The March sun rises over the Mojave Desert around six. The day’s first light accentuates silver metal hangars against the beige backdrop of Rogers Dry Lake. The hangars are the home of the F/A-22 Combined Test Force. Even at this early hour, the buildings on the north end of the flight line at the Air Force Flight Test Center at Edwards AFB, California, bustle with activity as technicians ready their Raptors for the morning flights. The first flight of the day was briefed an hour ago and the pilots are ready. Just after daybreak, twin Pratt & Whitney F119 engines disrupt the desert silence as they propel the world’s most advanced fighter to the runway for another flight.
Ten Raptors call Edwards AFB home this spring. Two of these, Raptors 02 and 03, are categorized as flight sciences aircraft. Four others—Raptors 04, 05, 06, and 07—are used primarily for avionics testing. Raptors 08 through 011 are assigned to the Air Force’s Operational Test and Evaluation Center’s Detachment 6, which is preparing for a yearlong operational evaluation formally called Dedicated Initial Operational Test and Evaluation, or DIOT&E for short.
Col. Joseph Lanni, the F/A-22 CTF commander, watches Raptors come and go from the second-floor window of his corner office in one of those large silver hangars. He is relatively new to the F/A-22, coming to the program in late 2002. After just ten hours of Raptor flight time, this Test Pilot School graduate with 4,000 flying hours in more than seventy aircraft has already come to some conclusions about his latest charge. “I am thoroughly convinced this airplane is going to revolutionize the way we fight,” he says. “The F/A-22 will fundamentally change the way we approach air-to-air engagements. Nothing will be able to touch us for decades to come.”
Lanni and others at the F/A-22 CTF are taking care of the business of transitioning the Raptor from developmental to operational status. That transition involves expanding the flight envelope, testing advanced avionics, and training DIOT&E personnel who will soon be evaluating the effectiveness of the Raptor.
Flight Sciences: Burning Down Test Points
With more than 900 and 800 flight hours respectively, Raptors 02 and 03 account for more than half of the total accumulated flight time on all F/A-22s built to date. The two airplanes have spent most of that time in some very demanding flight conditions.

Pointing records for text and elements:
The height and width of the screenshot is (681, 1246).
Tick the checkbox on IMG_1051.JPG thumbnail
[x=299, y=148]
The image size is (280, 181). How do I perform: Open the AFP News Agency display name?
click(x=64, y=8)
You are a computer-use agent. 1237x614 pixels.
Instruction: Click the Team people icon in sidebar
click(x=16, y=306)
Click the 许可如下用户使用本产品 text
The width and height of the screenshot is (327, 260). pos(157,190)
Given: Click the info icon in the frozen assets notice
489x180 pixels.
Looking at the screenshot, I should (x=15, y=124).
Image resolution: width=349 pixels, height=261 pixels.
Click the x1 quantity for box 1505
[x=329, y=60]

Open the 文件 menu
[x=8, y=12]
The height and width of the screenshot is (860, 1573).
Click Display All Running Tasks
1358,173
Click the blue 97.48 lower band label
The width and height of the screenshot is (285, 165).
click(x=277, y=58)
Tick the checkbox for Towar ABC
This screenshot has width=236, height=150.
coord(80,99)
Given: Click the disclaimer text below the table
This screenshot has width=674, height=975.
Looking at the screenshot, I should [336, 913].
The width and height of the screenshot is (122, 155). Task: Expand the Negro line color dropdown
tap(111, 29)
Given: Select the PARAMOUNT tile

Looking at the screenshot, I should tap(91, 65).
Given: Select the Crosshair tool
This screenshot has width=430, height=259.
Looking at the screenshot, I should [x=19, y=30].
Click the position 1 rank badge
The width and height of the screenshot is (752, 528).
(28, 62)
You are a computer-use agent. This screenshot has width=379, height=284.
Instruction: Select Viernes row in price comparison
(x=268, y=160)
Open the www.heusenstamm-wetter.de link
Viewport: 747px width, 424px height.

(What to work on)
[A] Translate this sentence from the F/A-22 flight test article into Spanish: "Ten Raptors call Edwards AFB home this spring."
[B] Answer from the F/A-22 flight test article:
(i) Which Raptors are used primarily for avionics testing?
(ii) When did Col. Joseph Lanni come to the F/A-22 program?
(iii) How many flight hours has Raptor 02 accumulated?
[C] Transcribe the stretch of the F/A-22 flight test article from "The March sun" through "for another flight.".

(Responses per task)
[A] Esta primavera, diez Raptors tienen su base en Edwards AFB.

[B]
(i) Raptors 04, 05, 06, and 07
(ii) Late 2002
(iii) More than 900

[C]
The March sun rises over the Mojave Desert around six. The day’s first light accentuates silver metal hangars against the beige backdrop of Rogers Dry Lake. The hangars are the home of the F/A-22 Combined Test Force. Even at this early hour, the buildings on the north end of the flight line at the Air Force Flight Test Center at Edwards AFB, California, bustle with activity as technicians ready their Raptors for the morning flights. The first flight of the day was briefed an hour ago and the pilots are ready. Just after daybreak, twin Pratt & Whitney F119 engines disrupt the desert silence as they propel the world’s most advanced fighter to the runway for another flight.